• Raid, The



    Released by Well Go USA Entertainment
    Released on: October 13, 2015
    Directed by: Ching Su-tung and Tsui Hark
    Cast: Dean Shek, Jacky Cheung, Fennie Yuen, Tony Leung
    Year: 1991
    Purchase From Amazon

    The Movie:

    A group of Chinese soldiers have been inflicted by nerve gas and the only doctor that can be found for help is the elderly Dr. Choi (Dean Shek). Together with motley crew of allies, the soldiers and Choi team-up to find the plant producing the nerve gas and destroy it. Along the way they run into trouble in the form of the new Manchurian government, which has been established by Emperor Puyi and Commander Mesa.

    The Raid is an action-comedy film from Hong Kong directed by Ching Su-tung and Tsui Hark based on the Uncle Choi comic series by Michael Hui. The film is not completely successful, but there is enough worthwhile and enjoyable elements to make The Raid an easy recommendation. The film’s greatest asset is without a doubt the cast. Each cast member is quite good and appealing. The heroes are immensely likable and worth rooting for, while the villains, while never truly threatening, are evil and dastardly enough to want to see them defeated. The aspect of the cast that is most apparent is the chemistry shared between each performer. The actors seem at ease playing off each other and this elevates a lot of the film’s often predictable and stale humor. A joke involving an accidentally passed around, mistakenly attributed love letter becomes fresh and smile-inducing precisely because the cast makes the old joke work. While I am not sure any one performer is a scene stealer, Shek, Jacky Cheung, and Chiu Man-yan were all very memorable.

    In addition to the acting, the film’s visual element was also strong. The Raid had an artificial, almost cartoony look which matched the film’s comic origins. The look of the film also prevented some of The Raid’s darker, more serious moments, like scenes of soldiers being poisoned, from diminishing the film’s predominately comic tone. Despite being a kind of historic fiction, The Raid’s set design kept the film anchored in a fantasy world which matched the action and characters. To compliment the film’s visuals, directors Siu-tung and Hark employed visual nods to the comic medium. Panels, illustrations, and “page turns” were employed throughout the film to signify transitions from one scene to another. While these effects were cute and appropriate, I do not feel they were used enough. It seems as though the directors held back in employing the comic book effects by using them sporadically, thus making them feel half-baked rather than fully realized.

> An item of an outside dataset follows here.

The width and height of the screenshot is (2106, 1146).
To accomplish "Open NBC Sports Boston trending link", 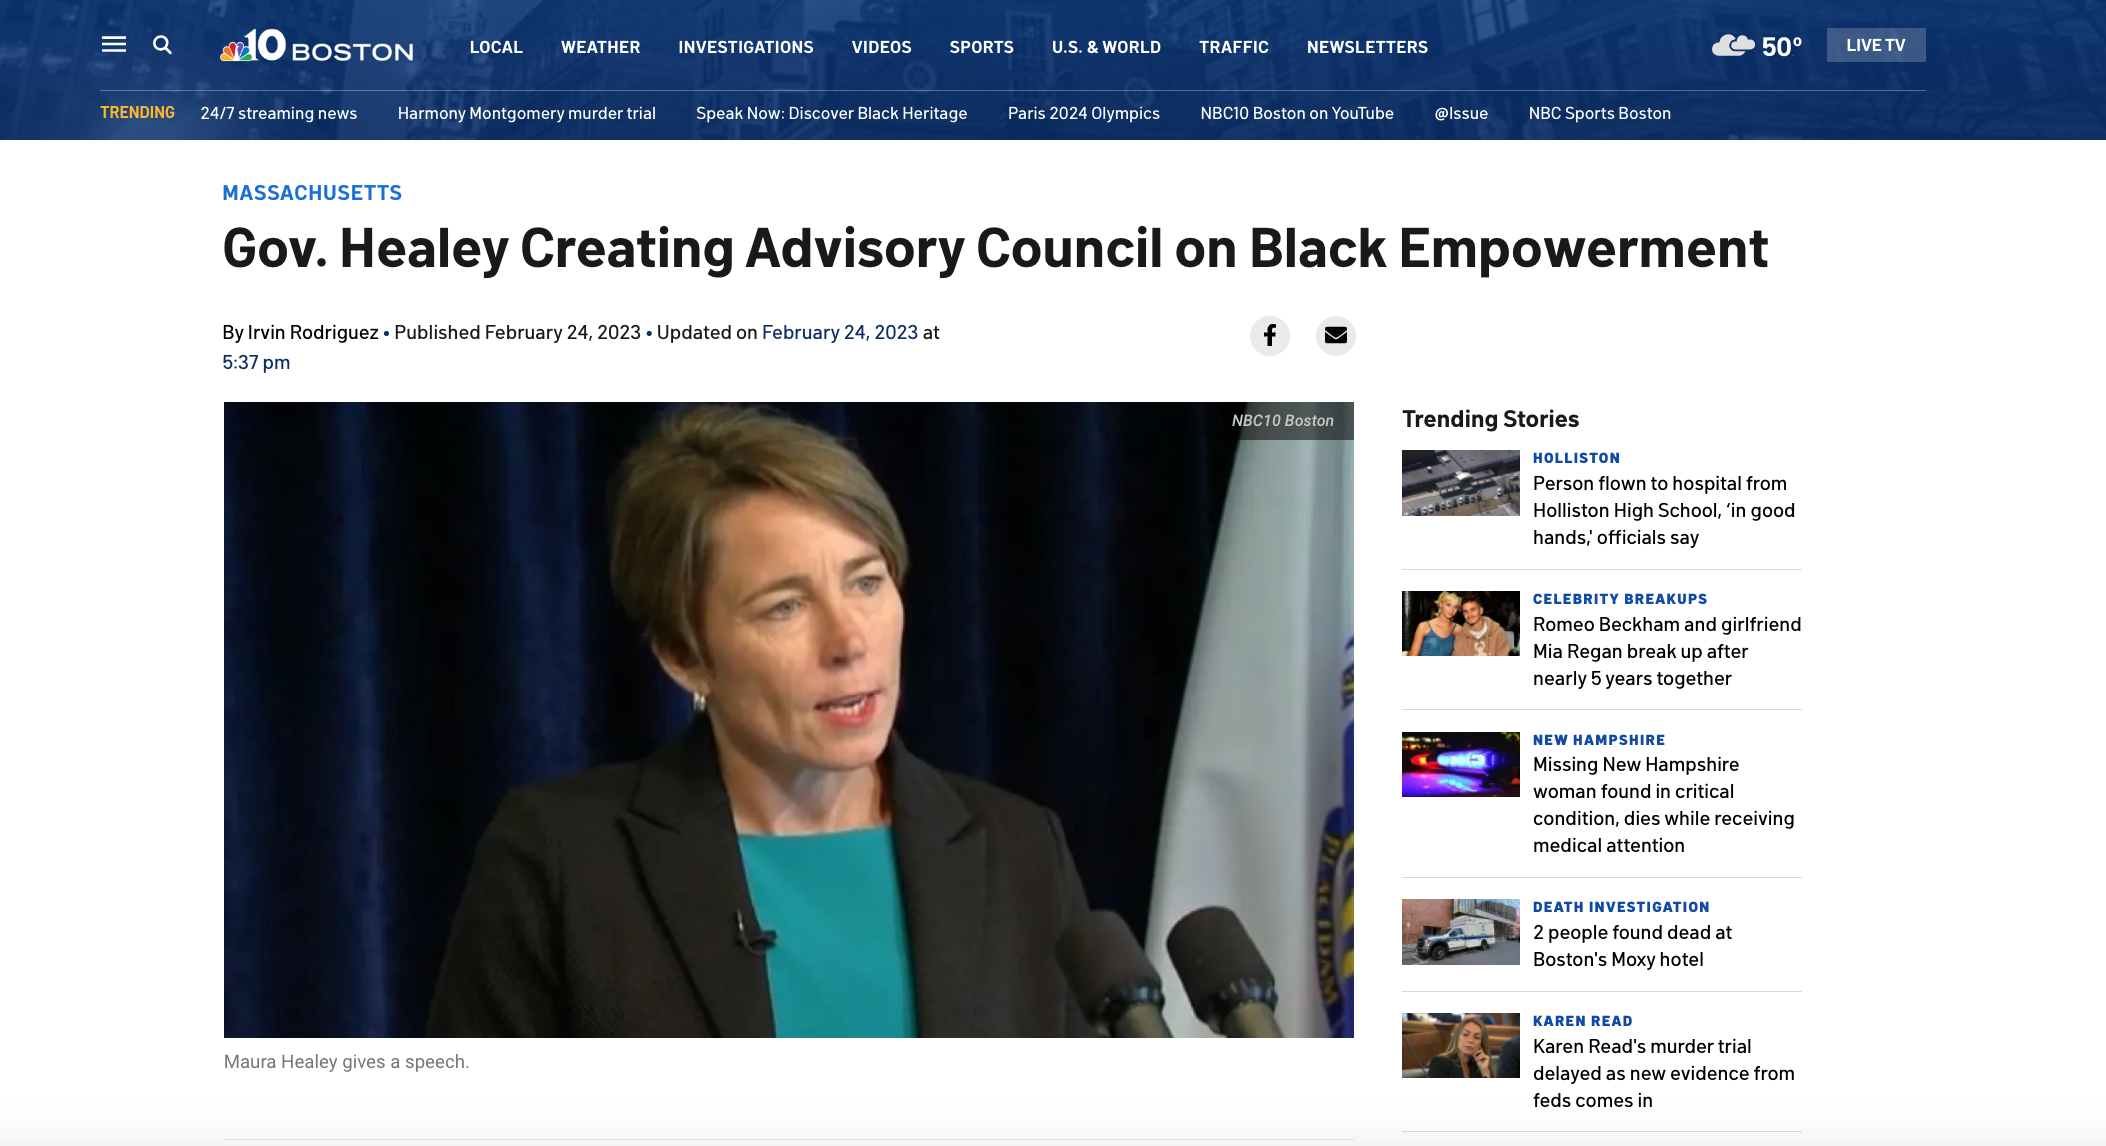I will click(x=1599, y=113).
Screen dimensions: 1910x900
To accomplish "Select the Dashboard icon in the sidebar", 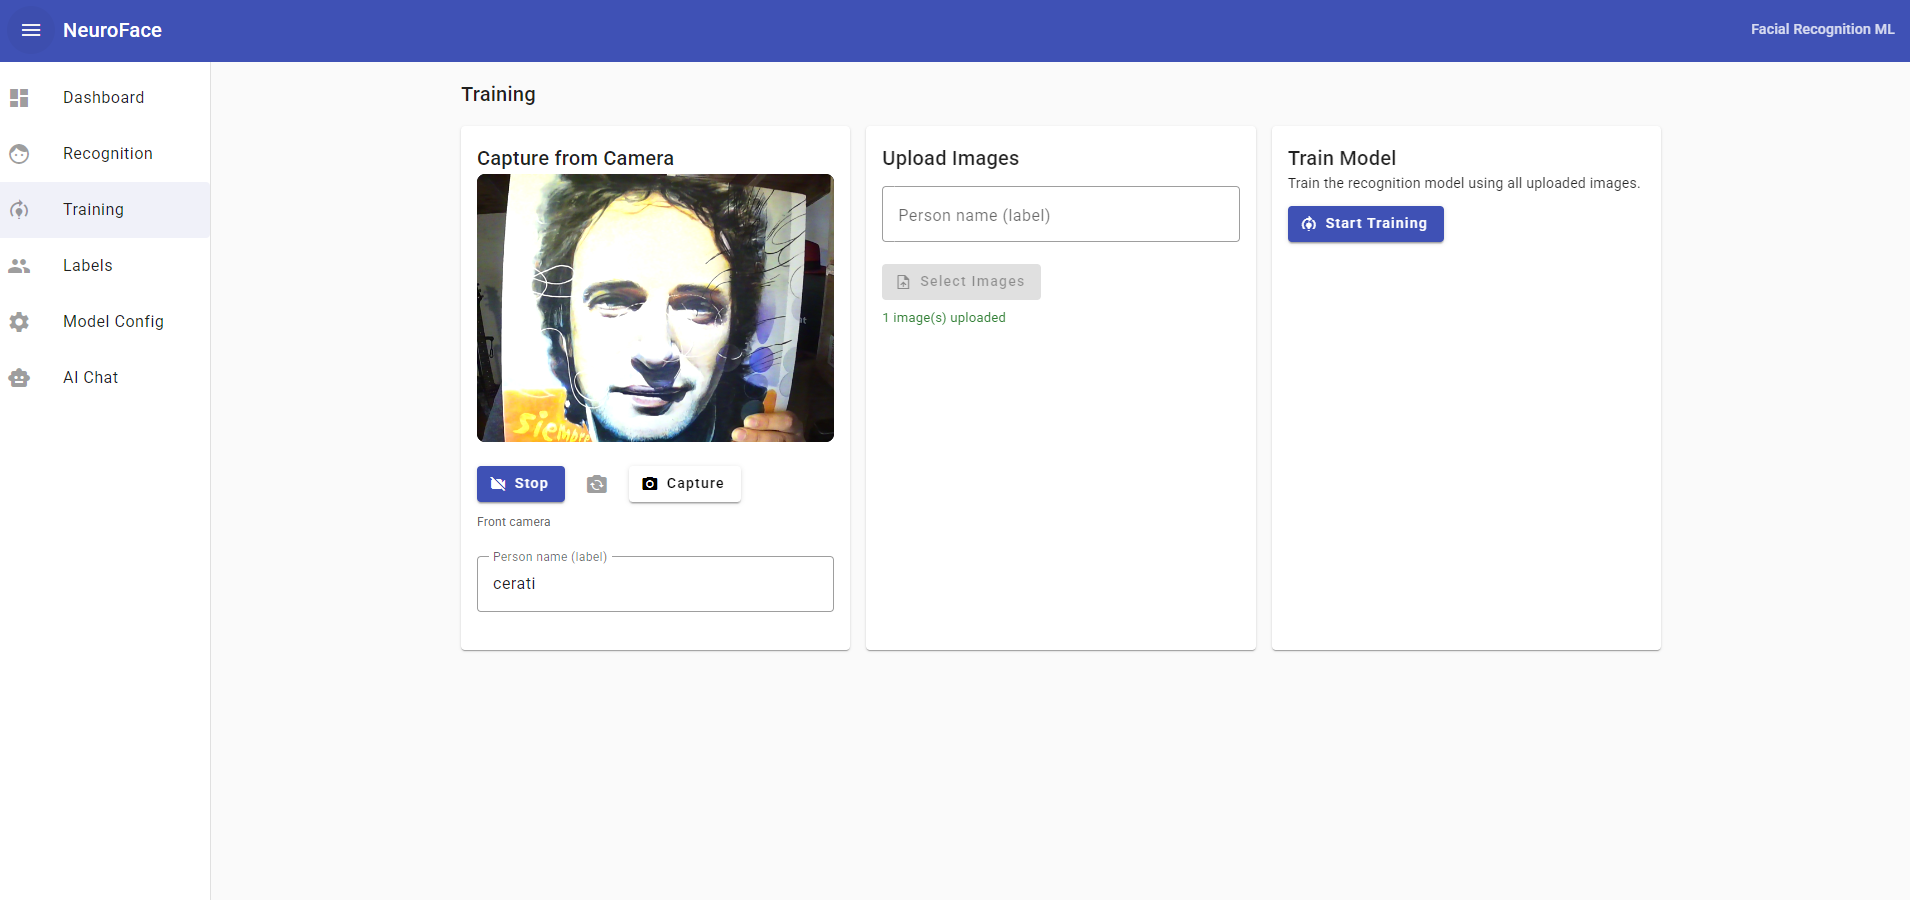I will click(20, 97).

    The script was another area in which the film felt half-baked. The entire film had an episodic feel which made the overall story seem disjointed. Throughout The Raid I had difficulty keeping the plot together. Certain characters are not give a full background, like Puyi and his connection to the Japanese, making motivation and allegiance hard to decipher. It is possible that had I came to the film with a fuller understanding of the Chinese-Japanese history during World War II none of this would have been a problem. While I had some problems with the script, I found no disappointment with the action. The Raid features a nice selection of action set pieces ranging from hand-to-hand combat to aerial attacks to gun battles to sword fights. Each set piece was nicely choreographed and shot. Shek probably was given the biggest set pieces to show off his skills. He was given a number of fun wire stunts. The numerous gun battles were immensely bloody which was rather shocking for such a comedic film.

    Overall The Raid is no classic, but is still a lot fun. The performers are the film’s highlights. They make everything come alive. They make the humor funnier and the characters more humane. There was an ongoing theme of not overlooking the elderly which was rather interesting but I do not feel the directors fully explored the concept of ageism to make that aspect fully successful. As is, Dr. Choi’s comments about being looked over due to age do not add up to much more than just a character tick.

    Video/Audio/Extras:

    Well Go USA Entertainment bring The Raid to DVD with a passable 1.75:1 image. The picture has some scratches and wear but is not horrible. The image is pretty faded, none of the colors pop which is a shame considering the film’s source material is a comic book. The audio, which is Cantonese 5.1 Dolby Digital and Cantoese 2.0 Stereo, is good. The dialogue and sound effects are mixed well. The dialogue is always audible and the numerous explosions sound good. The music seems weak, but that is probably more due to the actual score than the audio. The Raid’s score is really one of the worst I have ever heard. It is very weak and does not match the care put into the film’s visuals. There is a musical sequence in the film that falls flat because the song sounds like it was performed by some guy using a CASIO SA-46 mini-keyboard he bought at K-Mart. The disc is given English subtitle options.

    Well Go USA did not stock the release with many extra features. We are given the film’s original theatrical trailer, which is quite fun, and trailers for three other releases from Well Go USA: Wolf Warrior, The Taking of Tiger Mountain, and Eastern Bandits.

    The Final Word:

    The Raid is a pretty cute film. It is an easy watch with lots of humor and action. The cast is great and do a wonderful job at making the film worthwhile. This is not a great film by any means but it is a lot of fun to watch.